Blue, a fluffy, peachy Persian with giant blue eyes, looks like Shirley Temple. But imagine if Shirley Temple went through a goth phase in high school. Imagine if she got really sick of being adorable, dyed her hair black and started listening to Marilyn Manson. It still wouldn’t be quite enough to hide the fact that it had only been a few years since she’d disembarked from the good ship Lollipop—and the fact that she was a child star, the neediest creature on earth.
That’s Blue, a cat who glowers and growls while rubbing her head against you and purring. She is a furry, semi-cuddly bag of contradictions, every artist’s ideal muse.
Tarzan may or may not be a cat. He is a tiny, young, long-black-haired ferret-type creature with a pointy face and a fight to pick with every cat he meets, even the 15-pound Hamlet, who has no problem living up to his violent namesake when provoked. Tarzan is part ferret, part bratty skater kid in need of Ritalin. A kid not entirely unlike Jake Manning circa 1989 (for those of you who went to Manhattan Beach Intermediate). Tarzan talks back to the teacher, and the other kids cover their mouths to squelch their laughter. The teacher lumbers after him as Tarzan darts between desks.

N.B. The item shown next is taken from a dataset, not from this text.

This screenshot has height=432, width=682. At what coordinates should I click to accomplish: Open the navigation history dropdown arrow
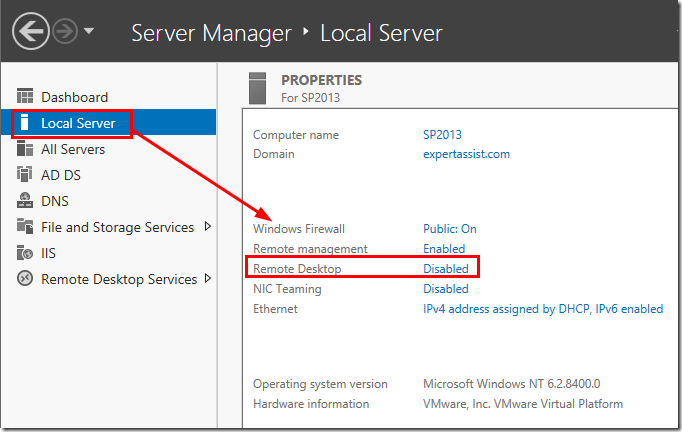89,31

For Tarzan the world is so big and buzzing. There are things that jingle and sparkle and look at him the wrong way. He’s not allowed out without strict supervision, but what he needs is a lot of out, and a lot of no-supervision. He thinks Blue might be kinda interesting, the way she pushes her hair behind her ears and rolls her eyes when he walks by. But that ball darting toward his cage is also interesting, and—what’s that? Oh, the door closing behind him.